### What the task asks
In the records below, find the line containing "Task: Create a new section with plus tab", then print it and every following line exactly, through the last, without pictures.

=== Section Start ===

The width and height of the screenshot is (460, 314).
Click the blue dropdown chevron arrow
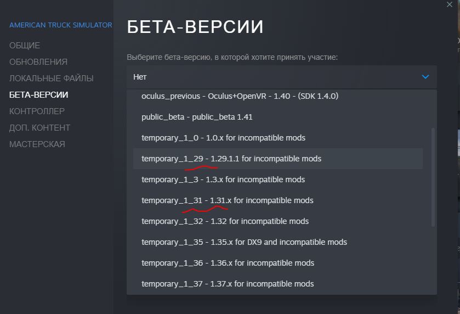(425, 77)
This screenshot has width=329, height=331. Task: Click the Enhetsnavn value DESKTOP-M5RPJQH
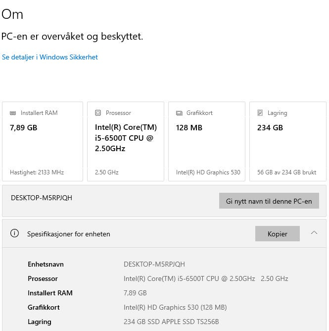point(154,264)
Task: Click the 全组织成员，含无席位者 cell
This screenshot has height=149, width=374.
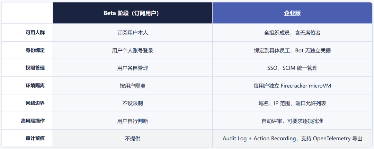Action: pyautogui.click(x=292, y=33)
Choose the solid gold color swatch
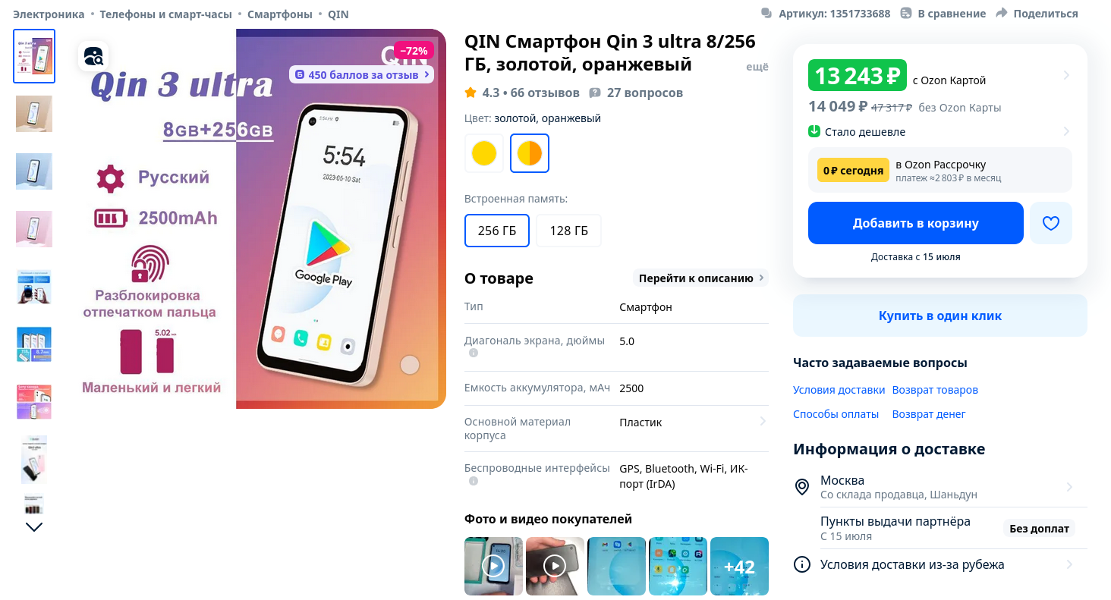1111x600 pixels. [484, 153]
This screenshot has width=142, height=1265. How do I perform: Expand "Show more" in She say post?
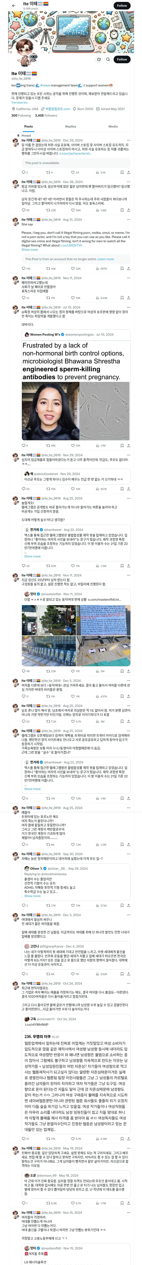pos(29,249)
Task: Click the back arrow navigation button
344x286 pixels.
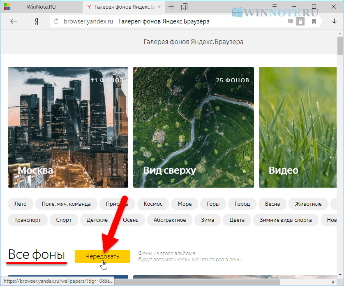Action: coord(14,21)
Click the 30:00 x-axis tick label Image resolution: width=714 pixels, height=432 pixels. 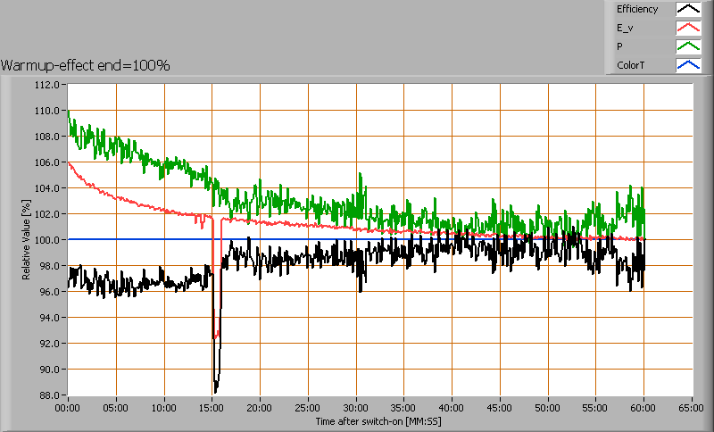click(x=355, y=407)
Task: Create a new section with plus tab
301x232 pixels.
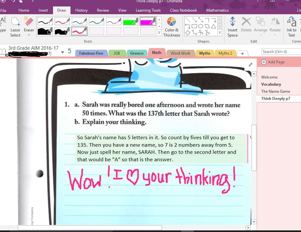Action: (242, 53)
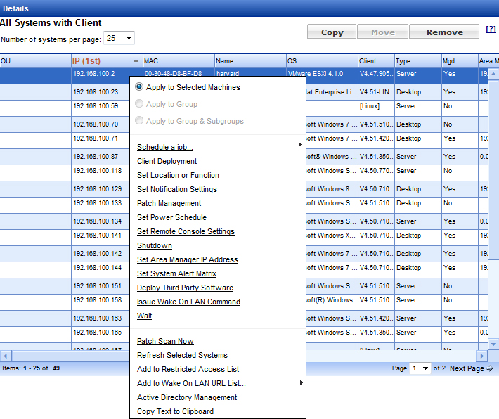The height and width of the screenshot is (419, 499).
Task: Click the Copy button
Action: [x=332, y=32]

=== Section End ===

### Answer to this exercise
Task: Create a new section with plus tab
301x232 pixels.
Action: (242, 53)
The height and width of the screenshot is (419, 499).
Task: Click the Copy button
Action: [x=332, y=32]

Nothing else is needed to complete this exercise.